カンボジアの大学生

 カンボジアには各地に大学があり、寄付金を通じてあたらしく大学がたてられたり、IT学部や看護学部など職業のニーズにあった学部が新たに既存の大学に新設されるなど教育に対する関心が高まっています。

 ですが、カンボジアのほとんどの大学は、学問追求に対する姿勢はあまり評価できないでしょう。先進国のように最先端の技術を大学組織を上げて生み出したり、政府と大学、企業がタッグをくんでならたなプロジェクトに着手すると言った試みもありません。

 ではこちらの大学では学生に一体何を教えているのかというと、大学を卒業して仕事を得られるスキルを身につける術を学問として教えているのです。簡単に言えば大学=職業訓練学校みたいなものです。学科も学術的な専門分野は少なく、実際に仕事を得られる極めて実践的な内容を教える学科が多いです。

例えば、観光学科、IT学科、ビジネスマネージメント学科、セールス学科、看護学科 などです。

 カンボジアに一番人気の学科はと大学側に聞いてみたところ観光学科に入学を希望する生徒が多いそうです。カンボジアでは観光業が外資を獲得する手段の中で重要な産業の一つで、各地の遺跡の周りではホテルやゲストハウスの建設ラッシュが始まっており、ホテル労働者のニーズも高まっています。また外資系ホテルの参入が増えており、より良い条件で働きたい学生は観光学科の他に日本語学科、英語学科で他言語を学んで、外資ホテルの就職を目指すそうです。

 

 ホテルで働きたい大学生は早い段階でホテルでレセプションやコックのアルバイトの仕事を得て働きます。
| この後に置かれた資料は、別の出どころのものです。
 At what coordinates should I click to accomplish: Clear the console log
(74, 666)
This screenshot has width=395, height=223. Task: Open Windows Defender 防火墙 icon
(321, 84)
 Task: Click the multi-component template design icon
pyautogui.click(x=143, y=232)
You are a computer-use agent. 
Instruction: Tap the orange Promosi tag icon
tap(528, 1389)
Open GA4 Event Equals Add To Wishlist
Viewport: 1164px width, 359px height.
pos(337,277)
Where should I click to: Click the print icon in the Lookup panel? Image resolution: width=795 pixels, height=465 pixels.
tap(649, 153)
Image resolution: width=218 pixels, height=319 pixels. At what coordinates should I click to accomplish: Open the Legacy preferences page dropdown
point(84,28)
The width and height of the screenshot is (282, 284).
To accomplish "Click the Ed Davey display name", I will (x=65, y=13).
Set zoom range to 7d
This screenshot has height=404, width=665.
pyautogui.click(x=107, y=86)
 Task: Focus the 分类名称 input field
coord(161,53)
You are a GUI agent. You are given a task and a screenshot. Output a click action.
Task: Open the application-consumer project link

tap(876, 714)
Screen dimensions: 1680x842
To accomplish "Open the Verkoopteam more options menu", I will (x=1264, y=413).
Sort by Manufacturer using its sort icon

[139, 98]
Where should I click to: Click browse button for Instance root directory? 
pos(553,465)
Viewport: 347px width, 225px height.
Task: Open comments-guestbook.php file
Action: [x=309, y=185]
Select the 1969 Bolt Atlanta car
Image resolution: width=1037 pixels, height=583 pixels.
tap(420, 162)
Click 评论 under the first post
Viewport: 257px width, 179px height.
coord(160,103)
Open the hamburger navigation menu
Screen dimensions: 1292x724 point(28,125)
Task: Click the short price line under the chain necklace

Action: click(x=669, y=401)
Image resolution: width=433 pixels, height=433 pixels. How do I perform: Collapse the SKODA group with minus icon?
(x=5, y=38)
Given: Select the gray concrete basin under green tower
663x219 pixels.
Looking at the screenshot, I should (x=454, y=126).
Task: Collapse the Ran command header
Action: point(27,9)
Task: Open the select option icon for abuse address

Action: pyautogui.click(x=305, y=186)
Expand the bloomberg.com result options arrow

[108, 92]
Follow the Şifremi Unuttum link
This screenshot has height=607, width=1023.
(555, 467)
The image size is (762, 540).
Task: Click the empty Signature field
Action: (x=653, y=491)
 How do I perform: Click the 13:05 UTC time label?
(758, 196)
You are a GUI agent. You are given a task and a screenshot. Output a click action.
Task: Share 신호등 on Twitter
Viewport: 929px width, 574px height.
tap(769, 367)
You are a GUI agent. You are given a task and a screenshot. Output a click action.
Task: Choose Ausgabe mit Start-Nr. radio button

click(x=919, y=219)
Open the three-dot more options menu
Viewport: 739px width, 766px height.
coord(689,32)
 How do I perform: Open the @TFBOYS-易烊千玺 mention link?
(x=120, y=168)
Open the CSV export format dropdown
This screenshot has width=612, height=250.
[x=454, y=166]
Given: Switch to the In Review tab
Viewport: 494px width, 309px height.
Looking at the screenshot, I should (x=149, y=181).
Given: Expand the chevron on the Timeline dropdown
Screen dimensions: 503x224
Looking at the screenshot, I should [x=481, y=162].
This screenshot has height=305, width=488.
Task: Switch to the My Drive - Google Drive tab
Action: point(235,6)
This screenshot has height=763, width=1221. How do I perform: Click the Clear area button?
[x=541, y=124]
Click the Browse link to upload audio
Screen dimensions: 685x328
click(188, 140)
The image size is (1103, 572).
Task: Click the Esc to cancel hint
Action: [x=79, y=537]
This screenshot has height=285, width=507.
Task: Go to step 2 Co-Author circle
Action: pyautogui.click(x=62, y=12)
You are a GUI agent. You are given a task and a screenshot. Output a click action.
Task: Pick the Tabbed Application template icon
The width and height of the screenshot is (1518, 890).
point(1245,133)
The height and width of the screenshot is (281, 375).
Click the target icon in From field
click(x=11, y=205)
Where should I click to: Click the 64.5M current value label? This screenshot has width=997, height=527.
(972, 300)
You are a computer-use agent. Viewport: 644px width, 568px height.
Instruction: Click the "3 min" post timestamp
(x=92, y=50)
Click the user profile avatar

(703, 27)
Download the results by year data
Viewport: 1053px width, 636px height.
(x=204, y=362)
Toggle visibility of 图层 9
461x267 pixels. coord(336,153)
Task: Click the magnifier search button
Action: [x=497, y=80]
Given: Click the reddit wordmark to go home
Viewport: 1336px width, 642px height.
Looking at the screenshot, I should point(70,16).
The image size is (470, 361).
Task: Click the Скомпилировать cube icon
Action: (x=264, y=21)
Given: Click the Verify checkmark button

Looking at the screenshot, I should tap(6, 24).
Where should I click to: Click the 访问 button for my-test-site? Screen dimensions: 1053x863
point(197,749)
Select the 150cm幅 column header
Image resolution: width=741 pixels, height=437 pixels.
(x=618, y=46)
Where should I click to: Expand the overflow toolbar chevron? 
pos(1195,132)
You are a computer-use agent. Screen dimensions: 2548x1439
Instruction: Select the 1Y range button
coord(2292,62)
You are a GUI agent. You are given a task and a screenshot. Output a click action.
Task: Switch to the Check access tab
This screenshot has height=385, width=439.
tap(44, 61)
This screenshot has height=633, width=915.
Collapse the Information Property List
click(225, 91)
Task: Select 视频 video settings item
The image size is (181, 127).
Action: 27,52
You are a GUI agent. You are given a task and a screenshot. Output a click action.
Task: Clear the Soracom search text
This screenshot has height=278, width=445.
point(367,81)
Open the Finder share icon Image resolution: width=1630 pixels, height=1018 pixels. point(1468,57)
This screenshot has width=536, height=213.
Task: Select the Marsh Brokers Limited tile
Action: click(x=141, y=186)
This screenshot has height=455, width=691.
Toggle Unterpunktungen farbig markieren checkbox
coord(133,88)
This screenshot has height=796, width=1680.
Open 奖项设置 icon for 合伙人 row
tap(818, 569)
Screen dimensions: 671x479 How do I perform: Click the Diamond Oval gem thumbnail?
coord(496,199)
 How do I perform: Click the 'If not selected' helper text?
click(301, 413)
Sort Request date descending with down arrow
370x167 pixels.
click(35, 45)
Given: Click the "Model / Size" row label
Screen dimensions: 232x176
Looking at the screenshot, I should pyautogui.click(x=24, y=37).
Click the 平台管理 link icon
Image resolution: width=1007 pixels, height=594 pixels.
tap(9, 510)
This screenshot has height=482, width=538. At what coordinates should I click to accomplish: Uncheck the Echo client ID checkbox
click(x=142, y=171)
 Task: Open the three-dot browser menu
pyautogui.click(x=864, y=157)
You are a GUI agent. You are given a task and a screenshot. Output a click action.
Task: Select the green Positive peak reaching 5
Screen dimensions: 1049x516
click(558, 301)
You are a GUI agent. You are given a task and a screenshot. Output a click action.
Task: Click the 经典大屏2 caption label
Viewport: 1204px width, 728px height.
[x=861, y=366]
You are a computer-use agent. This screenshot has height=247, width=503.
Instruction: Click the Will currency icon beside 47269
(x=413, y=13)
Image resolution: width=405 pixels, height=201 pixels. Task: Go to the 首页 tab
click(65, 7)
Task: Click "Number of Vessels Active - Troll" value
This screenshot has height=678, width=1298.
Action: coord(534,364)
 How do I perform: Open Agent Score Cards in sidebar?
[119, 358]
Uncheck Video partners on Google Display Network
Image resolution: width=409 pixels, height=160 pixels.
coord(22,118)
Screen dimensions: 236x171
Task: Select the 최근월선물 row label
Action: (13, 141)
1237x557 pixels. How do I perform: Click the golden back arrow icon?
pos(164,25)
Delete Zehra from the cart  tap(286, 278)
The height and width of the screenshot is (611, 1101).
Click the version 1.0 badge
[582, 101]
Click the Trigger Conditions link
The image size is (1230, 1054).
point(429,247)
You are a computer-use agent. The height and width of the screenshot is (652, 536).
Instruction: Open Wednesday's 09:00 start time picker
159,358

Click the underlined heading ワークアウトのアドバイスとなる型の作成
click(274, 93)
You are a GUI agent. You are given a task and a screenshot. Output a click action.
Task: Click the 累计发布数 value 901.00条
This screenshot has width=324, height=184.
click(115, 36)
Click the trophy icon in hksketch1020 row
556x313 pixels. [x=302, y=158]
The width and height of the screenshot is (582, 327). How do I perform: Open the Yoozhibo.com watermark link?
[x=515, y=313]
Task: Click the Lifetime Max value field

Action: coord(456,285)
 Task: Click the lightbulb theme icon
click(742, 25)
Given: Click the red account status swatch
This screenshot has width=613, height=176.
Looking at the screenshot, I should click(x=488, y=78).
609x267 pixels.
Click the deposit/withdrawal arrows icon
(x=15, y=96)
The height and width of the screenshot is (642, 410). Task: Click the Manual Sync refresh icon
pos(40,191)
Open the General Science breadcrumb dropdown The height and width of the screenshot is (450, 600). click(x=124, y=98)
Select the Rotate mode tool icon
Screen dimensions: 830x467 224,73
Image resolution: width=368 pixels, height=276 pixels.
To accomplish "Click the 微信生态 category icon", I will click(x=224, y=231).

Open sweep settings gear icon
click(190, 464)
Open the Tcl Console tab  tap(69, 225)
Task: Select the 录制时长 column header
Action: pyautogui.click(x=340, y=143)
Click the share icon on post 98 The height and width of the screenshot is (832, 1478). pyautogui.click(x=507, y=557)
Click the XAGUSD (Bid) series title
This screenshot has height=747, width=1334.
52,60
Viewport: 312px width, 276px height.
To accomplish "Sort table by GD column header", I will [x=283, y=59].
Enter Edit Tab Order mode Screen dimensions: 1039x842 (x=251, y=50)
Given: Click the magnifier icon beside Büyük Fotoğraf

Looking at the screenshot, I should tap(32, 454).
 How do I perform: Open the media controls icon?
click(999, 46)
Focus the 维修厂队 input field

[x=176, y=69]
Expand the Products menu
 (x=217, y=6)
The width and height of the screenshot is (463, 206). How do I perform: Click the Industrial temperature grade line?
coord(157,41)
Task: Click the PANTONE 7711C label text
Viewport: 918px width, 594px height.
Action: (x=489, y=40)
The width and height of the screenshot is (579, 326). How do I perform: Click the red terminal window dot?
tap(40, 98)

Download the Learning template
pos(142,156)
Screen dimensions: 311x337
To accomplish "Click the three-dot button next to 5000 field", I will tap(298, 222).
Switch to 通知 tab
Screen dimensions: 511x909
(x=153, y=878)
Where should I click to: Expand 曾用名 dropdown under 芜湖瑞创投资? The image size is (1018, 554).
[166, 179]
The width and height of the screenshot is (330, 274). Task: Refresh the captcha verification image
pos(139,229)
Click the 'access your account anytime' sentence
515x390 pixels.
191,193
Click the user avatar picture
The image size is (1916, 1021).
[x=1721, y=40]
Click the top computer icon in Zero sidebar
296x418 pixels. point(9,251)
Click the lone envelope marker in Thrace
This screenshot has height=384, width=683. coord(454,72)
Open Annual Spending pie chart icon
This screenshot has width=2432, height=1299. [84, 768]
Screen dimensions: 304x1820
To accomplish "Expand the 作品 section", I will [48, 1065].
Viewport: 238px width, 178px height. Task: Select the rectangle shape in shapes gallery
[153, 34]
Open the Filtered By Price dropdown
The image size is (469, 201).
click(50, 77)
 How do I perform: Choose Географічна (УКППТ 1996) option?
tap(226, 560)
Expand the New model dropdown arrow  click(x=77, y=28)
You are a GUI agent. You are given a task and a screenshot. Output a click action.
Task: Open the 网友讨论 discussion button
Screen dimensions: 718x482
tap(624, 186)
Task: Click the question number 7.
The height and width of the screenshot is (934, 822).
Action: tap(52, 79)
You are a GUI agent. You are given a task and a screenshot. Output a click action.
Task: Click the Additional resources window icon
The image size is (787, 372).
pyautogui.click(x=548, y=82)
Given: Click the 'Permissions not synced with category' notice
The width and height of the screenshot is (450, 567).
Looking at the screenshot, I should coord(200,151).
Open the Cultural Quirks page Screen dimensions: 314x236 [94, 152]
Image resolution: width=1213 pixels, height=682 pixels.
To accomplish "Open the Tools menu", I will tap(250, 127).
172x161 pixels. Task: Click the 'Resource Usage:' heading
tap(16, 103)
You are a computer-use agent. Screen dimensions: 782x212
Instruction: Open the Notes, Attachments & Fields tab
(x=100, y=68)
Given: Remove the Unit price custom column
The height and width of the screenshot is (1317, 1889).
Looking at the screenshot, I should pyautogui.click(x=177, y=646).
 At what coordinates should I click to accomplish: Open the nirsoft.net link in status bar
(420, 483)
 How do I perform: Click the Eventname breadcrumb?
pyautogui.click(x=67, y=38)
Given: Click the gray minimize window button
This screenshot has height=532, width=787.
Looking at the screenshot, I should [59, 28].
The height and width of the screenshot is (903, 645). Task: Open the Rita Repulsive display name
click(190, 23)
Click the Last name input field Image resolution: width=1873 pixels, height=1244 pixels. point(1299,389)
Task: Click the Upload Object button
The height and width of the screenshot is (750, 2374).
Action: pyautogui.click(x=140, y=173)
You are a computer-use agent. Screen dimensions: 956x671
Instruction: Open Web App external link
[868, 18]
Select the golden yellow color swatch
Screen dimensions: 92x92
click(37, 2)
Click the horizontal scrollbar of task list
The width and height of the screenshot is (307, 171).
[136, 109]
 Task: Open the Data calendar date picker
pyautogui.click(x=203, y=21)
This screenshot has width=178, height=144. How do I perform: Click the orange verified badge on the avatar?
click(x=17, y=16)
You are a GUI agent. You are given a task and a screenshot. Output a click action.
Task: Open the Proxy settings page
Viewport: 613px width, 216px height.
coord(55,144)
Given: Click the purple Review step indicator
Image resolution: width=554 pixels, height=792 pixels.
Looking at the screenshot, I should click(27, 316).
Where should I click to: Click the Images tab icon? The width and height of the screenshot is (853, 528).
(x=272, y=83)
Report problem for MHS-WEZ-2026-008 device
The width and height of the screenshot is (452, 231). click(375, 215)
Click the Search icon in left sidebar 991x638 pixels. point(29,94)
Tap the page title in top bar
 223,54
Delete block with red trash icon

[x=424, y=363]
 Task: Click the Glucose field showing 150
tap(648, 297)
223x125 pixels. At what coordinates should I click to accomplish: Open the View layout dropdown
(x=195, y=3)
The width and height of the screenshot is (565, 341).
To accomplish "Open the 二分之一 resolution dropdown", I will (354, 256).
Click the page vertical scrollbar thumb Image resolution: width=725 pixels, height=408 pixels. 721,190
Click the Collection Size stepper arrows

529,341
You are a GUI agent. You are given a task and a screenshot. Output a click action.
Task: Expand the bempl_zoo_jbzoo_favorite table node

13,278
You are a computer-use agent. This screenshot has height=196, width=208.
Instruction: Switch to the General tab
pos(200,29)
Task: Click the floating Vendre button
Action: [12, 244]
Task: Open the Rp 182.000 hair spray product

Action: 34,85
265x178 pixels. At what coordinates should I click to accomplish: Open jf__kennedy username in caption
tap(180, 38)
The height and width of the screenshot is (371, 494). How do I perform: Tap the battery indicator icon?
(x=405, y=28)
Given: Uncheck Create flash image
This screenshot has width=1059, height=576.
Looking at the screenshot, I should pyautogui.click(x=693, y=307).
アルバイトと言っても日本と違ってカンボジアはパートタイムというワークスタイルがないため正社員ではなく、見習いというくくりで8時間働かなければならない現状があります。大学に行った後は自習する時間もなくホテルでの仕事に明け暮れることになります。そのため学生の学問のレベルは授業内での輪読や聴講によって得られたものだけで、なかなか能力を開発するのが難しいです。 

 ただ8時間働かない現状は、学生がその事実を望んでいるということもあります。大学の学費はフルタイムで土日を抜いて一ヶ月働いた月収の3倍です。一ヶ月1万円の給与と考えると3万円が学費になる訳です。ですので奨学金制度に乏しいカンボジアの教育制度の下では学生はフルタイムで働かなければ、お金持ち以外は、学費を払っていくのはかなり難しくなる訳です。

 

 まだまだ問題が山積みのカンボジアの教育問題ですが、政府が本腰を上げて一つ一つ問題をクリアしていくことを切に願います。あまりにも教育に関する様々な問題を寄付やボランティア、他国の政策に依存し過ぎているように感じます。

 

 

そういう背景もあって、観光業への就職を目指す大学生が年々増えています。